The problem:
Rewrite the records below, replacing every "chevron" with "caret" and leaving everything else unchanged.

Records provided:
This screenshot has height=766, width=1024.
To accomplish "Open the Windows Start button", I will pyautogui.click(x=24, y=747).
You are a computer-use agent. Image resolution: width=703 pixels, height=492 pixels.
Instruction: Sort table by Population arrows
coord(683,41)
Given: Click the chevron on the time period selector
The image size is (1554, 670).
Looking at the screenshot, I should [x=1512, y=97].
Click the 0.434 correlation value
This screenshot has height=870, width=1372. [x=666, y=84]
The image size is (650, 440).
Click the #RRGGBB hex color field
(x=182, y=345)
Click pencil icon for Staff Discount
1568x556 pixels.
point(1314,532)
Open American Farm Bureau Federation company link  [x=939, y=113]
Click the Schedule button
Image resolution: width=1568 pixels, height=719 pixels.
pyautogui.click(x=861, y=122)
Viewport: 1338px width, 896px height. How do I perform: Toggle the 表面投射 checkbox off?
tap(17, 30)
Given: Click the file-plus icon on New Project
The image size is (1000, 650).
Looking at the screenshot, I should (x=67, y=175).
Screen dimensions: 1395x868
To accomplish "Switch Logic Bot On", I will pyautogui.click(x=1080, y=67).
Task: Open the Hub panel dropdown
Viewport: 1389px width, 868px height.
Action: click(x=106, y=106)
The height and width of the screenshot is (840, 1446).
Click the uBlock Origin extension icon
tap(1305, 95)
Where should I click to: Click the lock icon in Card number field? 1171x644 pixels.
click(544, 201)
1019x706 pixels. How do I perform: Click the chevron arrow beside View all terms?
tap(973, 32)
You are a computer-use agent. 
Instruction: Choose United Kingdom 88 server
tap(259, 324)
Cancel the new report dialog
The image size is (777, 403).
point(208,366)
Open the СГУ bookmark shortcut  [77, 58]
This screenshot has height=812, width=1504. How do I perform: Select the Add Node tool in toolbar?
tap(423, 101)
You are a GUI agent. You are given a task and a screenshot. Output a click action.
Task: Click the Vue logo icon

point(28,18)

Result:
This screenshot has height=766, width=1024.
To accomplish "Open the Windows Start button", I will pyautogui.click(x=24, y=747).
You are a computer-use agent. Image resolution: width=703 pixels, height=492 pixels.
Instruction: Sort table by Population arrows
coord(683,41)
Given: Click the caret on the time period selector
The image size is (1554, 670).
Looking at the screenshot, I should [x=1512, y=97].
Click the 0.434 correlation value
This screenshot has height=870, width=1372. [x=666, y=84]
The image size is (650, 440).
Click the #RRGGBB hex color field
(x=182, y=345)
Click pencil icon for Staff Discount
1568x556 pixels.
point(1314,532)
Open American Farm Bureau Federation company link  [x=939, y=113]
Click the Schedule button
Image resolution: width=1568 pixels, height=719 pixels.
pyautogui.click(x=861, y=122)
Viewport: 1338px width, 896px height. How do I perform: Toggle the 表面投射 checkbox off?
tap(17, 30)
Given: Click the file-plus icon on New Project
The image size is (1000, 650).
Looking at the screenshot, I should (x=67, y=175).
Screen dimensions: 1395x868
To accomplish "Switch Logic Bot On", I will pyautogui.click(x=1080, y=67).
Task: Open the Hub panel dropdown
Viewport: 1389px width, 868px height.
Action: click(x=106, y=106)
The height and width of the screenshot is (840, 1446).
Click the uBlock Origin extension icon
tap(1305, 95)
Where should I click to: Click the lock icon in Card number field? 1171x644 pixels.
click(544, 201)
1019x706 pixels. How do I perform: Click the caret arrow beside View all terms?
tap(973, 32)
You are a computer-use agent. 
Instruction: Choose United Kingdom 88 server
tap(259, 324)
Cancel the new report dialog
The image size is (777, 403).
point(208,366)
Open the СГУ bookmark shortcut  [77, 58]
This screenshot has height=812, width=1504. How do I perform: Select the Add Node tool in toolbar?
tap(423, 101)
You are a GUI agent. You are given a task and a screenshot. Output a click action.
Task: Click the Vue logo icon

point(28,18)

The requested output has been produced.